Teenagers are at an increased risk of fracturing their arms, researchers have found.
Sports such as skateboarding have been linked to fractures
A study published in the Journal of the American Medical Association found forearm fractures have increased by 42% compared to 30 years ago.
Researchers from the Mayo Clinic in Minnesota say growth spurts do increase the risk of fractures.
But they add the rise may also be linked to too little calcium in diets and injuries sustained in sports.
A particular type of fracture of the distal forearm (near the wrist) typically peaks at around age 12 in girls and 14 in boys.
Most of these fractures occur around the time of the growth spurt during puberty.
Boys at most risk
Researchers looked at the number of forearm fractures that occurred in people under 35 who lived in Rochester, Minnesota in 1969 to 1971, 1979 to 1981, 1989 to 1991 and 1999 to 2001.
It was found the forearm fracture rate among young people increased from 265 per 100,000 people per year in 1969 to 1971 to 469 per 100,000 in 1999 to 2001, mostly because of an increased number of fractures in people aged under 20.

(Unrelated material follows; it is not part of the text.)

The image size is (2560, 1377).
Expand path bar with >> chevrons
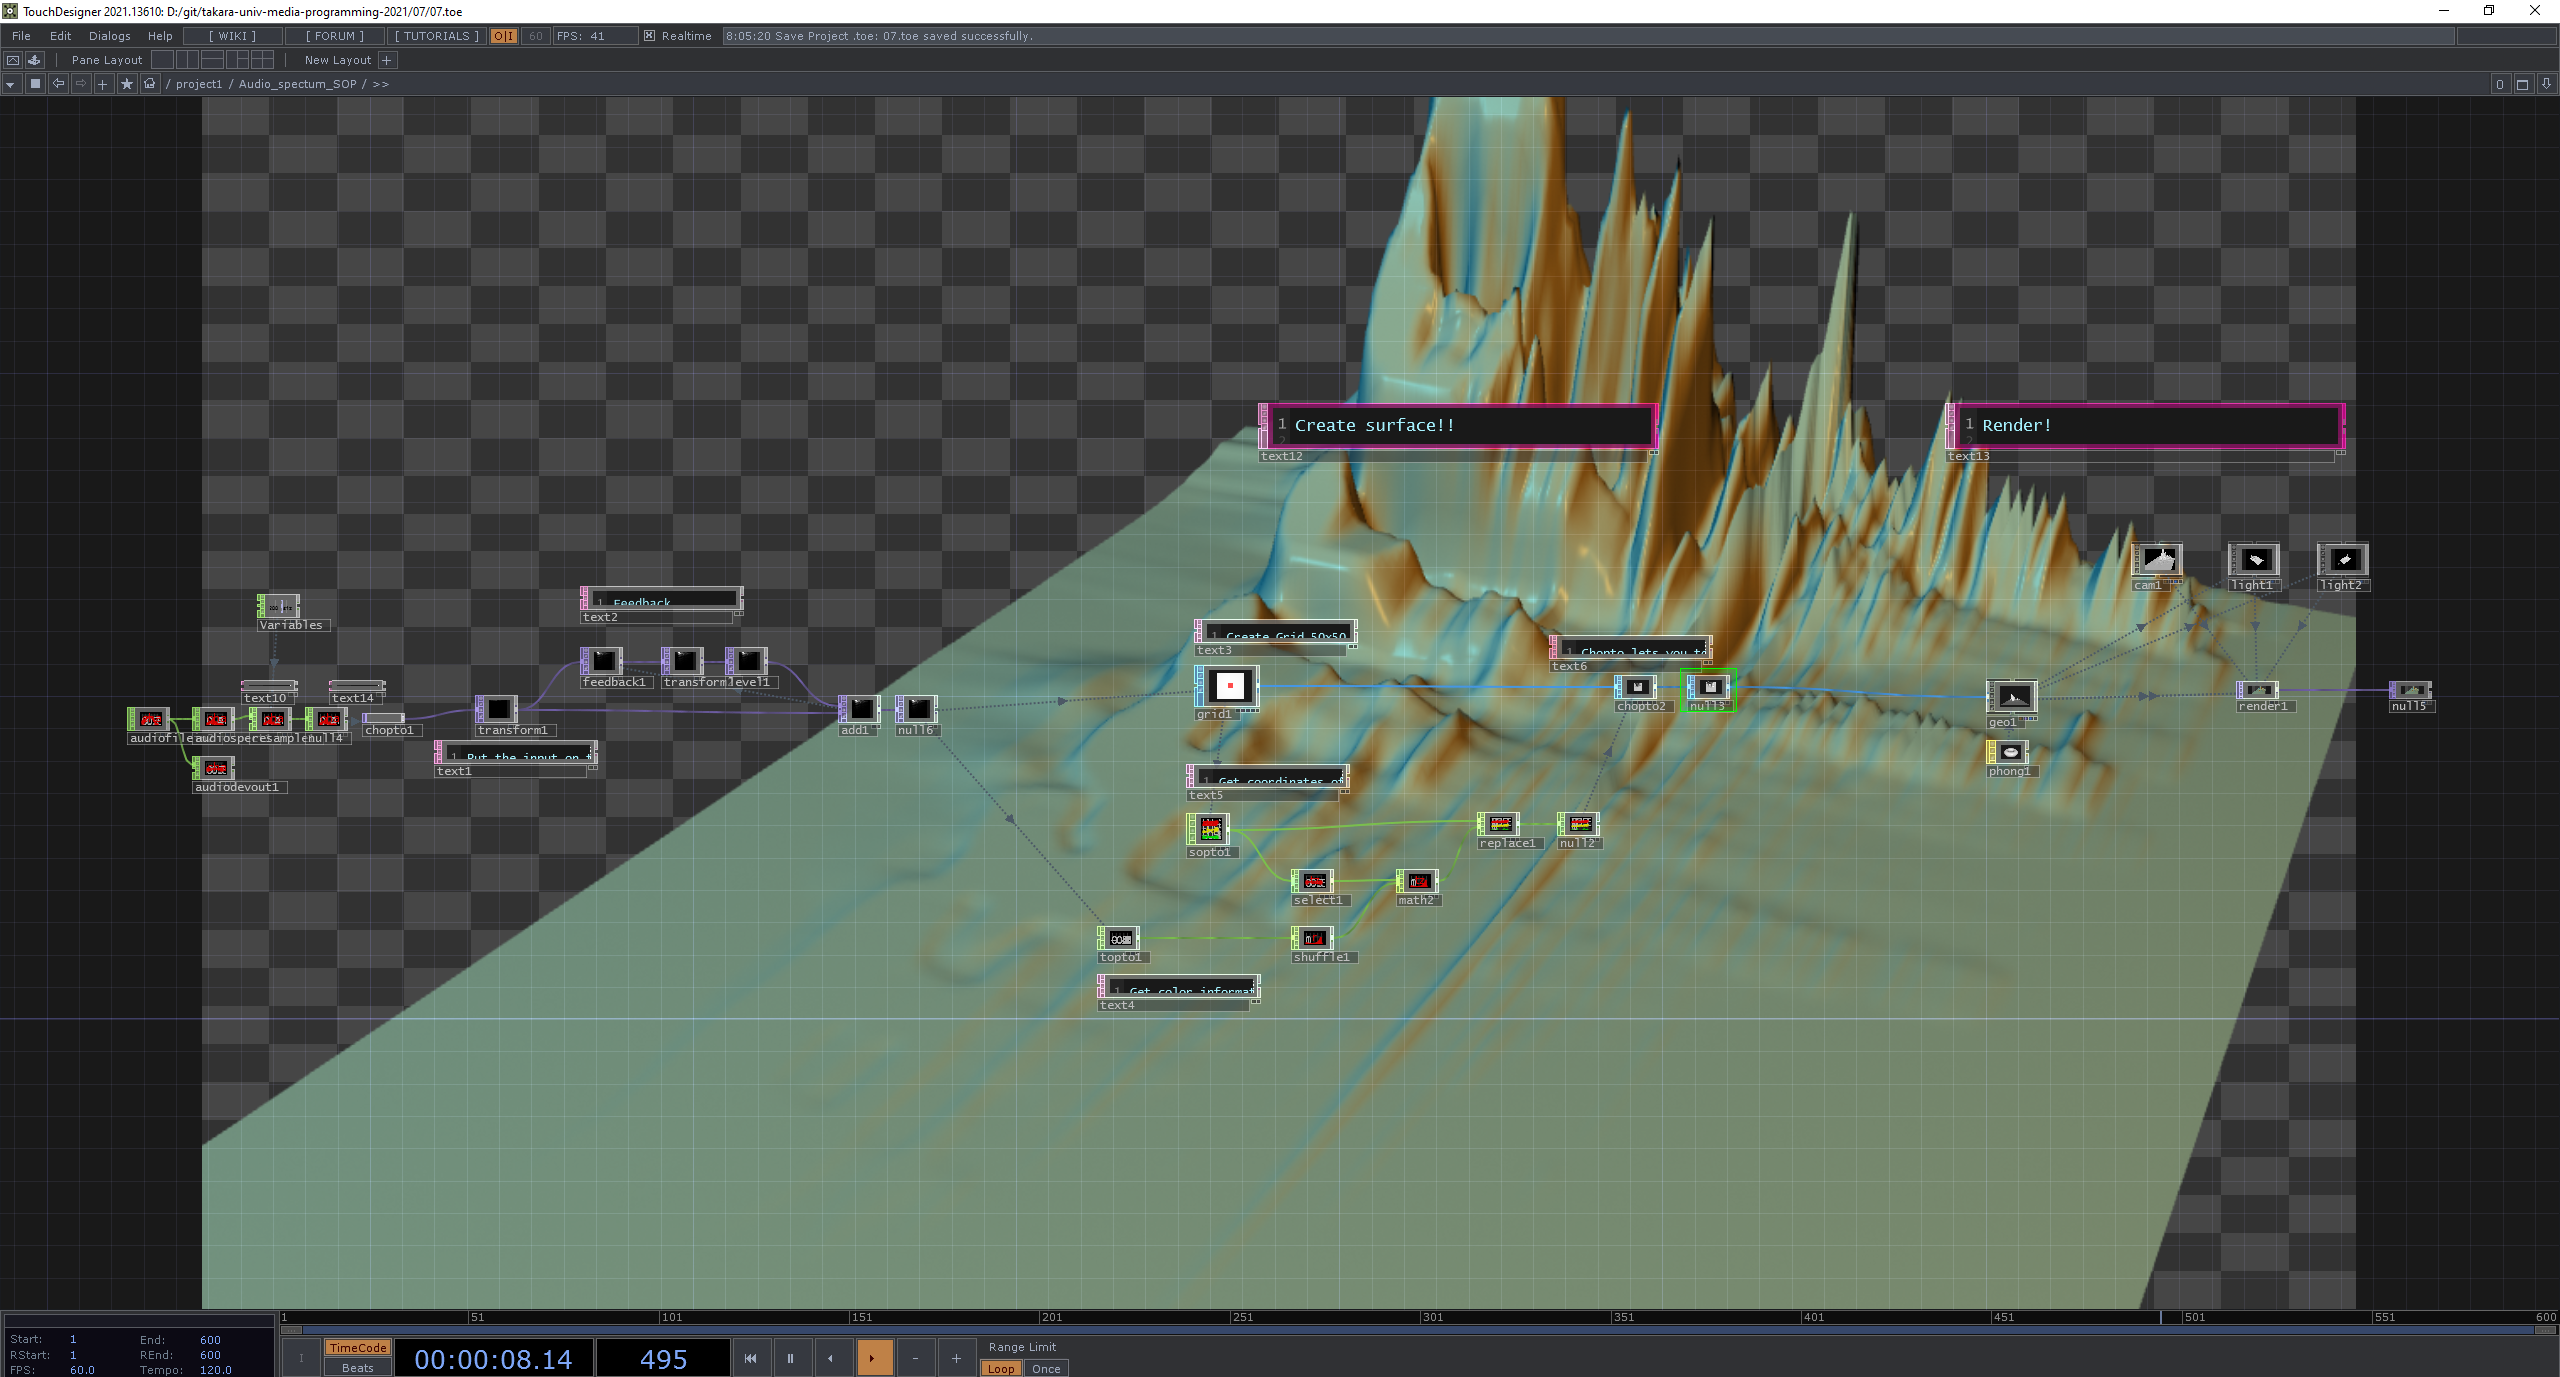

In the 1999 to 2001, girls between eight and 11 and boys between 11 and 14 had higher fracture rates than all other age groups studied.
Twelve-year-old boys had the highest fracture rate of all, with 1,536 per 100,000 people, or 1.5% per year.
The researchers also looked at the causes of fractures.
They found the incidence of fractures linked to recreational activities, such as baseball, football, skating and rollerblading, had almost doubled.
Dr Sundeep Khosla said: "Our study does not explain why these fracture rates increased, but the data raise concerns about whether bone-mass development in today's children may be impaired by other lifestyle and dietary factors such as increased soft drink consumption, decreased milk consumption or changing patterns of physical activity."
Bone health expert Joseph Melton, who also worked on the study, said developing adequate bone-mass during childhood was critical to preventing osteoporosis and the related bone fractures in adult life.
"Increasing rates for forearm fractures in children could mean we will see a dramatic increase in the risk for hip fractures and other more serious fractures when these children become older adults."
Trevor Reid, a spokesman for the National Osteoporosis Society. told BBC News Online: "We welcome these observations, but at the same time they point to a worrying trend.
"We have already seen studies showing that there are more hip fractures and vertebral fractures now than several decades ago, but this is the first time that we have seen this trend of broken bones in such a young age group.
"This new report is speculating that some of the problems which are associated with osteoporosis are laid down very early in life."
He added: "Children and teenagers need to ensure they put 'bone in the bank' for their later years, and healthy eating and weight bearing exercise all play their part."